User's guide
============

This is the primary documentation for the database. It uses an
interactive narrative which doubles as a doctest.

You can run the tests by issuing the following command at the
command-line prompt::

$ python setup.py test

Setup
-----

The first step is to connect the database to storage. The database
storage layer is abstracted; included with the database is an
implementation which logs transactions to a file, optimized for
long-running processes, e.g. application servers.

To configure the transaction log, we simply provide a path. It needn't
point to an existing file; upon the first commit to the database, the
file will be created.

>>> from dobbin.storage import TransactionLog
>>> storage = TransactionLog(database_path)

We pass the storage to the database constructor for initialization.

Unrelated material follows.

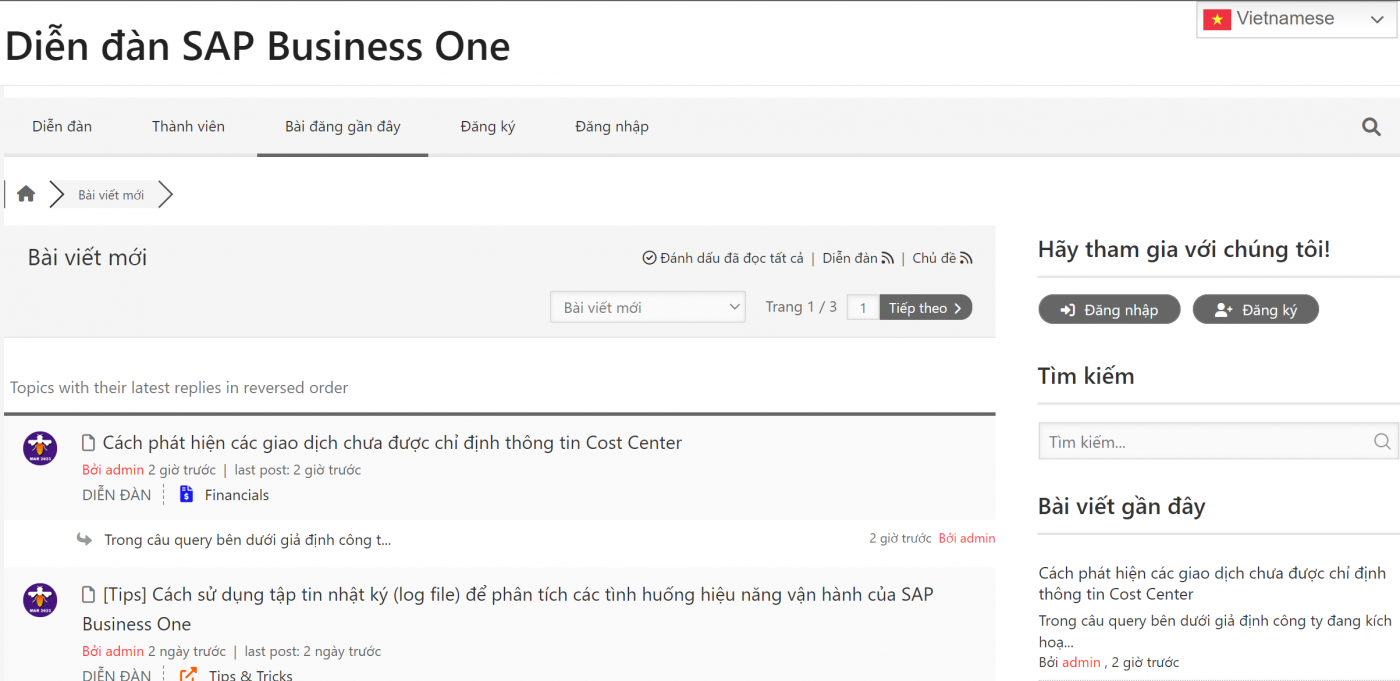Viewport: 1400px width, 681px height.
Task: Open the Bài viết mới sort dropdown
Action: tap(647, 307)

>>> from dobbin.database import Database
>>> db = Database(storage)

The database is empty to begin; we can verify this by using the
``len`` method to determine the number of objects stored.

>>> len(db)
0

This object database uses an object graph persistency model, that is,
all persisted objects must be connected to the same graph. Connected
in this context means that another connected object owns a
Python-reference to it.

The empty database has no elected root object; if we ask for it, we
simply get ``None`` as the answer.

>>> db.get_root() is None
True

Setting the root
----------------

Any persistent object can be elected as the database root
object. Persistent objects must inherit from the ``Persistent``
class. These objects form the basis of the concurrency model;
overlapping transactions may write a disjoint set of objects (conflict
resolution mechanisms are available to ease this requirement).

>>> from dobbin.persistent import Persistent
>>> obj = Persistent()

Persistent objects are read-only by default; the state (dict) is
shared between threads. It is not difficult to use or abuse this in
general, but we do prevent setting attributes on objects in shared
state to manifest this point.

>>> obj.name = "John"
Traceback (most recent call last):
 ...
RuntimeError: Can't set attribute in read-only mode.

If we use the ``checkout`` method on the object, its state changes
from read-only to thread-local.

>>> from dobbin.persistent import checkout
>>> checkout(obj)

.. warning:: Applications must check out objects before changing their state.

The object identity is never changed, but the object state is masked
by a thread-local dictionary.

>>> obj.name = 'John'
>>> obj.name
'John'

When an object is first checked out by some thread, a counter is set
to keep track of how many threads have checked out the object. When it
falls to zero (always on a transaction boundary), it's retracted to
the previous shared state.

Electing a database root
------------------------

We can elect this object as the root of the database.

>>> db.set_root(obj)
>>> obj._p_oid
0

The object is now the root of the object graph. To persist changes on
disk, we commit the transaction.

>>> transaction.commit()

As expected, the database contains one object.

>>> len(db)
1

The storage layer should report that a single transaction has been
logged.

>>> len(storage)
1

Transactions
------------

The transaction log always appends data; it will grow with every
transaction.

>>> checkout(obj)
>>> obj.name = 'James'
>>> transaction.commit()

Verify transaction count.

>>> len(storage)
2

Sharing the database
--------------------

While the database is inherently thread-safe, it's up to the storage
layer to manage sharing between instances (which may run in different
processes; no distinction is made). The transaction log may be shared
transparently between processes; no configuration is required.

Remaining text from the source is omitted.